Variations in rainfall, temperature, and extreme climate events directly affect agricultural productivity, leading to income loss. Additionally, rising ocean temperatures impact fish stocks, affecting fishing communities.

Q4: What are India's Nationally Determined Contributions (NDC) regarding clean energy and emissions?

A4: India's NDC aims to ensure that 40% of the total installed power generation capacity comes from clean energy sources. The country has pledged to achieve net-zero emissions by 2070.

Q5: How can India address regional inequalities in its energy transition?

A5: India can address regional inequalities by transferring funds to states heavily dependent on coal and implementing state-specific programs for reskilling development and local rehabilitation needs. This approach is often referred to as "green federalism."

Q6: What is emphasized in the Paris Agreement regarding a just transition?

A6: The Paris Agreement emphasizes "taking into account the imperatives of a just transition of the workforce and the creation of decent work and quality jobs per nationally defined development priorities" during the transition to renewable energy.

Q7: Why is it important to consider economic, social, and regional inequalities in India's energy transition?

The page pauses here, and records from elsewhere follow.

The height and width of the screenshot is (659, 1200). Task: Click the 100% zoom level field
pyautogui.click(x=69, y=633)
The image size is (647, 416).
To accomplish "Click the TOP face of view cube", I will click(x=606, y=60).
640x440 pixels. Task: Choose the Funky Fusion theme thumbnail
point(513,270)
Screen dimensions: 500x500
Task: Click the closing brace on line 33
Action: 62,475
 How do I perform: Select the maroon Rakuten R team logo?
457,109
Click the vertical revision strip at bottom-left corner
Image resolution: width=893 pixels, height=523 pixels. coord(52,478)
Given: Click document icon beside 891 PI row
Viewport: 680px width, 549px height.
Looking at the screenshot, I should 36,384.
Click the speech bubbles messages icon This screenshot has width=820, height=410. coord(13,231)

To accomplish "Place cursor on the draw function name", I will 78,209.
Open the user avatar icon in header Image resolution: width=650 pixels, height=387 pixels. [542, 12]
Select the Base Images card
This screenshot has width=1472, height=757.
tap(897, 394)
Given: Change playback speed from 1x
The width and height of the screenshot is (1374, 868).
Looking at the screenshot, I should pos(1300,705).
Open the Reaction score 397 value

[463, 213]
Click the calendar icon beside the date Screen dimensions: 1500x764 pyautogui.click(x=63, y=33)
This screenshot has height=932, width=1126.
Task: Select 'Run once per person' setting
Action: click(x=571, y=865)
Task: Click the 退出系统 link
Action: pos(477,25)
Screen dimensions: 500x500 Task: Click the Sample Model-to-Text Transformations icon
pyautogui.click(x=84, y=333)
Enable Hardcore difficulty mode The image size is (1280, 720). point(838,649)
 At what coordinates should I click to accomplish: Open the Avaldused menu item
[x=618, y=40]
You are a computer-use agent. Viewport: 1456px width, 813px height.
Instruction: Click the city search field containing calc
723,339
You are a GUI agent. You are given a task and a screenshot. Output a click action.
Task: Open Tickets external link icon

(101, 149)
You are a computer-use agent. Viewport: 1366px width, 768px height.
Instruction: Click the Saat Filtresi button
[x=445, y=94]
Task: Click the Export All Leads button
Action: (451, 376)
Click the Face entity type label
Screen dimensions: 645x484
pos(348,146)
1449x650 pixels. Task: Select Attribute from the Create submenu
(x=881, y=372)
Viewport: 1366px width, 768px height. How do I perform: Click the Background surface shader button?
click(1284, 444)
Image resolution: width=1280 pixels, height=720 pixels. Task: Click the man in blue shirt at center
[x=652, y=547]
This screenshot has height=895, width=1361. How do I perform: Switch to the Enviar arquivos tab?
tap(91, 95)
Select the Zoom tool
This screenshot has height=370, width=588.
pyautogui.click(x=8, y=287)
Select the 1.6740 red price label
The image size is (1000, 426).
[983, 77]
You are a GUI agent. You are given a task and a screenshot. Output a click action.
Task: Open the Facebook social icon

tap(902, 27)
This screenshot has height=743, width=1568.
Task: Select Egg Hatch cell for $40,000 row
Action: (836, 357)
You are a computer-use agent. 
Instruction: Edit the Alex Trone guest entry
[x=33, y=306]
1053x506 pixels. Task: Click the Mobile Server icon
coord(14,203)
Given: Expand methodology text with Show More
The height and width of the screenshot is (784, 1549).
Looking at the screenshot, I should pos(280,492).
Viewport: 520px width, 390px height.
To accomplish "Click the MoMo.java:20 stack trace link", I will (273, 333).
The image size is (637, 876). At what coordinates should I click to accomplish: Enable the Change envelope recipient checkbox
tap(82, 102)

A7: It's important to consider these inequalities because India's energy transition policies can affect the livelihoods of the poor and exacerbate existing class, caste, and regional disparities. A holistic approach is needed to ensure an equitable and sustainable transition.

Q8: How can sub-national governments in India contribute to addressing climate inequality?

A8: Sub-national governments play a significant role in addressing climate inequality. They can implement policies related to climate justice, climate adaptation, and disaster management that align with the development priorities of their respective states.

Q9: What is the role of coal in India's energy supply, and how does it relate to regional inequalities?

A9: Coal is a major contributor to India's energy supply, accounting for 56.1% of the total energy supply as of 2021. It is primarily located in poorer regions in eastern and central India. The coal sector provides revenue and employment for state governments in these regions.

Q10: What is "green federalism," and why is it important in the context of climate justice in India?

A10: Green federalism is a concept that emphasizes the role of sub-national governments in addressing climate justice and inequality within a federal governance structure.
It recognizes that different states within India may have varying priorities and challenges related to climate change and energy transition. Green federalism calls for cooperation and policy alignment between the Union government and state governments to ensure that climate policies are tailored to the specific needs and aspirations of each state.
This approach is crucial for achieving equitable and sustainable climate action across all levels of government.